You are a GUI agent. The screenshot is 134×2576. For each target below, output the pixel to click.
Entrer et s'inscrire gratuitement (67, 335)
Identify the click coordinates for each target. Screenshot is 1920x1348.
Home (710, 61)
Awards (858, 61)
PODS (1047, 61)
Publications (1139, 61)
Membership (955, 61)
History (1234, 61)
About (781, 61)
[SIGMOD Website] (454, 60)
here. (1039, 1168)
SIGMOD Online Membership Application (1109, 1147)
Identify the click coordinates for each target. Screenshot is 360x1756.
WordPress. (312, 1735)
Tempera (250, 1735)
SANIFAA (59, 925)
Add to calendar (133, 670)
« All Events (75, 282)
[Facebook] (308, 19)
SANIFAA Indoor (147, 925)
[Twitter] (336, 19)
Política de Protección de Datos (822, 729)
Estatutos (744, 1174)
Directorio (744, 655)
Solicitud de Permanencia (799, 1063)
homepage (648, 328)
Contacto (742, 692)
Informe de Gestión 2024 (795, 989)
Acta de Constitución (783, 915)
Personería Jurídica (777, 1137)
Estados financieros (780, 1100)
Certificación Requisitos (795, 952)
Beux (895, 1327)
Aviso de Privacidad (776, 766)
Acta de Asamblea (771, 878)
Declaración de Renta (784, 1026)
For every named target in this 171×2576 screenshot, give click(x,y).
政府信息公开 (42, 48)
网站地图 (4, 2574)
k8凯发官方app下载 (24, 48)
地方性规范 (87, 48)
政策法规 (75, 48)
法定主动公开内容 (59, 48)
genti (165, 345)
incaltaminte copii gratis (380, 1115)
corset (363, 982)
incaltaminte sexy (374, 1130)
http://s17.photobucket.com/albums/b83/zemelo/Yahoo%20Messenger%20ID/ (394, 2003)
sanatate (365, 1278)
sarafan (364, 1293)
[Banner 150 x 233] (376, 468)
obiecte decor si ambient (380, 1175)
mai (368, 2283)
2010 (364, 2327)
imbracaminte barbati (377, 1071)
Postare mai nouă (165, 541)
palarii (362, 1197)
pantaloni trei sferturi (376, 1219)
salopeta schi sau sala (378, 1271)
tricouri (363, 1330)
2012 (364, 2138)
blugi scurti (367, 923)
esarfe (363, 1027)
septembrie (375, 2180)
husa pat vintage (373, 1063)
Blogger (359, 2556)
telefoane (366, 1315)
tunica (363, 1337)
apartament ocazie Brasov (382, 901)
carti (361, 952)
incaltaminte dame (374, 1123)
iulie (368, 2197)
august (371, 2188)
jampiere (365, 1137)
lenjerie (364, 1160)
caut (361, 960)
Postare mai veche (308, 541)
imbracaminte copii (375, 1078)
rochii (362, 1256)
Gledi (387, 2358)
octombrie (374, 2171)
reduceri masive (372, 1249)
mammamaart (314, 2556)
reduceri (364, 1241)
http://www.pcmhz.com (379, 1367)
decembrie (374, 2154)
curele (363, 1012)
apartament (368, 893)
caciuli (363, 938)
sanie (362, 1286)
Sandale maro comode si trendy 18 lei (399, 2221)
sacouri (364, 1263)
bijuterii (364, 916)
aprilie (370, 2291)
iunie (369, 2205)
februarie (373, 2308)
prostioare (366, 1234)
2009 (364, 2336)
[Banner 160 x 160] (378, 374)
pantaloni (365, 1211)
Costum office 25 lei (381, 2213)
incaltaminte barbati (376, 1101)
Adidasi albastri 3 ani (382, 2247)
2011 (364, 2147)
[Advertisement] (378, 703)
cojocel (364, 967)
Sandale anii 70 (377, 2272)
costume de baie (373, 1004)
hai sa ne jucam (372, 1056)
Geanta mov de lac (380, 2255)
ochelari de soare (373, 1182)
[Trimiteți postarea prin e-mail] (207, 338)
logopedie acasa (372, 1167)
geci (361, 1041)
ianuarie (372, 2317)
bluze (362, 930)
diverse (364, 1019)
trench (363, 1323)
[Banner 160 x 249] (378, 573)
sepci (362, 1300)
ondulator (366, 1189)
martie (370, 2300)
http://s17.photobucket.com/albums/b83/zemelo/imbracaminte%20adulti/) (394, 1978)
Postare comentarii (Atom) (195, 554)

· · · ·

_What you have to do_:
Would you please copy every line from the listing above that contains the word "apartament"?

_Result_:
apartament ocazie Brasov (382, 901)
apartament (368, 893)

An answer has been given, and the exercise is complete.